As a first stab, the plot below simply encodes the value of each vector component. While the vector for \(\textbf{king}\) and \(\textbf{pseudo.king}\) are similar, it’s hard, at least for for me, to distinguish the two have very much in common. For instance, \(\textbf{king}\) any closer to \(\textbf{woman}\) than to \(\textbf{man}\)? In retrospect this is not surprising. The vectors are highly abstracted representations that make sense only in the context of other words.

## Using names as id variables

WORD TO WORD COMPARISON IS MORE INTERESTING

It turns out it’s much more interesting to look at vectors in the context of actual words. The plots below I’ve taken the scalar product of the vectors \(\textbf{king}\) and \(\textbf{pseudo.king}\) with \(\textbf{king}\) and some neighboring words (for all intents, random).

This is just a sample of the nearest 88 neighboring words. Note that both the \(\textbf{king}\) and \(\textbf{pseudo.king}\) have a high scalar product with the vector representing \(\textbf{king}\), whereas the root vector \(\textbf{man}\) does not.
Another point is the relatively higher scalar products of the pseudo.vector with words like “britain” and “george” also stand out. This is important to recognize in relation to “compounded meaning” of text in relation to specific words.
As a comparison the plot below shows the scalar products for \(\textbf{king}\) and \(\textbf{man}\) with neighboring words. This reveals the scope of the change in the vector, and some sense the meaning of the word.

The differences between vectors is plotted below.

A histogram of the differences show a fairly tight distribution.

Here is a comparison to the root vector \(\textbf{man}\)

Note this histogram is not as tight as above, representing larger differences to the target \(\textbf{king}\).

LETS LOOK AT CITY STATE PAIRS

This is a trial to test how capitol and state pairs line up. The poor comparison is diffult to because these words, for instance Reno tend to have context differences beyond the association implicit here. This ambiguity presents challenges in using vectors to interpret text meaning and bias, since these different contexts may confound specific interpretations.

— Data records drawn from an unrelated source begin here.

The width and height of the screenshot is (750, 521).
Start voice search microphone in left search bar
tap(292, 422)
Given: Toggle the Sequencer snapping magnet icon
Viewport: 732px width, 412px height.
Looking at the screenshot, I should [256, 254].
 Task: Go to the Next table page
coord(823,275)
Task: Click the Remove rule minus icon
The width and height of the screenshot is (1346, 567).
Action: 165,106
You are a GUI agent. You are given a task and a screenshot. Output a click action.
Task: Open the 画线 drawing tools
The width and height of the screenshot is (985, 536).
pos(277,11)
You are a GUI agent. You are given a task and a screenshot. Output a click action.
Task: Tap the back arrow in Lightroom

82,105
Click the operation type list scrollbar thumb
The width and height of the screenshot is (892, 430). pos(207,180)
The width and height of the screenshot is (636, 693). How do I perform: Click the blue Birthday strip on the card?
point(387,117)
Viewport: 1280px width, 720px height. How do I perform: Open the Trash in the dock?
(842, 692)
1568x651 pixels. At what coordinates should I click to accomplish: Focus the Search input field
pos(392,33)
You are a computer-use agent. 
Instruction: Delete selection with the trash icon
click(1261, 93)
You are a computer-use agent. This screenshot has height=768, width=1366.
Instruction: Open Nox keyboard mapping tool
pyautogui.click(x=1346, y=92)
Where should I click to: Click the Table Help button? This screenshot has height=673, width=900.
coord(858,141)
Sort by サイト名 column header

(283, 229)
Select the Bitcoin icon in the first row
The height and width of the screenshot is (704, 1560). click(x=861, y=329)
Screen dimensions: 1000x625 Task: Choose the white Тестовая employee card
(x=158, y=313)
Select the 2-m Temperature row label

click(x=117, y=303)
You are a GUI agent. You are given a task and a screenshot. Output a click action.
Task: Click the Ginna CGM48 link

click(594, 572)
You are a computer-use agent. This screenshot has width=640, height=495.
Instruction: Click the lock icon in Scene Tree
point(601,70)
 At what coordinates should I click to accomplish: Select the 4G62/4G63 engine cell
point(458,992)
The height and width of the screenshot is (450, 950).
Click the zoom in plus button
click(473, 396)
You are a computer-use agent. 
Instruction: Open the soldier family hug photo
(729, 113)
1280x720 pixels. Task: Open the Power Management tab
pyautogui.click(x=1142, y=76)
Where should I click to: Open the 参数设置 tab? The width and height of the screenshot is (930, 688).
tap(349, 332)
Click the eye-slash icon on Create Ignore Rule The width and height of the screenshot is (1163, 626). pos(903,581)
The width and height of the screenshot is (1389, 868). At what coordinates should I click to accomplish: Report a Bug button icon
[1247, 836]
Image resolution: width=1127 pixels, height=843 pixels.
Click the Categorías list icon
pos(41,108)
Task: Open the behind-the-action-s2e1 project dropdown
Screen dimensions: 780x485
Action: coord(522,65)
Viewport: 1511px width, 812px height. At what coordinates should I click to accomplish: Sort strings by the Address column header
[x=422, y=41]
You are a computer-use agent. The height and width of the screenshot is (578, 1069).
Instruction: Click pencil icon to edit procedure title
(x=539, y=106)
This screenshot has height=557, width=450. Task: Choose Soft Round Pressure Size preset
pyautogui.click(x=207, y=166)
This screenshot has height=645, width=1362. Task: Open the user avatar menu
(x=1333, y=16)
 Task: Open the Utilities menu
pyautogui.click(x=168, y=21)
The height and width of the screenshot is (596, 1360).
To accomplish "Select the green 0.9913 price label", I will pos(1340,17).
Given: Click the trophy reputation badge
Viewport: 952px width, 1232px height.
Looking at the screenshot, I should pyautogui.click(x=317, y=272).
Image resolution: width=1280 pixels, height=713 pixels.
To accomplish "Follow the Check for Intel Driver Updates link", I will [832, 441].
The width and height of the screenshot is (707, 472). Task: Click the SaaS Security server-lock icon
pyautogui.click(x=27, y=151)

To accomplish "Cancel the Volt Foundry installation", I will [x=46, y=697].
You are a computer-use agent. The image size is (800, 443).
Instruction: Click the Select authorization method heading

COMPARING WITH OTHER WORDS

Let’s see how \(\textbf{texas}\) and \(\textbf{pseudo.texas}\) line up with neighboring words. In this case let’s test

\[ \begin{aligned} \textbf{pseudo.texas} \equiv \textbf{california} + \textbf{austin} - \textbf{sacramento} \approx \textbf{texas} \end{aligned} \]

Here is a graph comparing \(\textbf{pseudo.texas}\) and \(\textbf{texas}\).

It’s evident this does not substantially improve upon comparing \(\textbf{california}\) and \(\textbf{texas}\)

It’s hard to explain why this doesn’t work well without doing more work. But it appears that when the basis word (e.g. “california”) is reasonably close to the target word (e.g. “texas”) already this technique is less effectve without accounting for greater scope of differences between then. For instance, perhaps adding more city pairs (e.g. Los Angeles and Dallas, Houston and San Francisco) would improve the result?

OCCUPATIONS

This test shows professional words line up reasonably well. Not all tested samples worked as well (for instance “doctor” and “medicine” don’t fall in neatly) as these pairs did.

CONCLUSIONS

It’s straight forward to reproduce “canonical” examples of word vector relations. They seem to work as advertised in some, but not all, cases.

In some cases “intuitive” word pairs don’t necessarily follow the expected patterns.
While word vectors are a substantial advance in understanding like meaning of words, there are limitations which need to be comprehended in any application. Simply picking word pairs which seem to have common relationships does not automatically guarantee these are reproduced in a word vector analysis.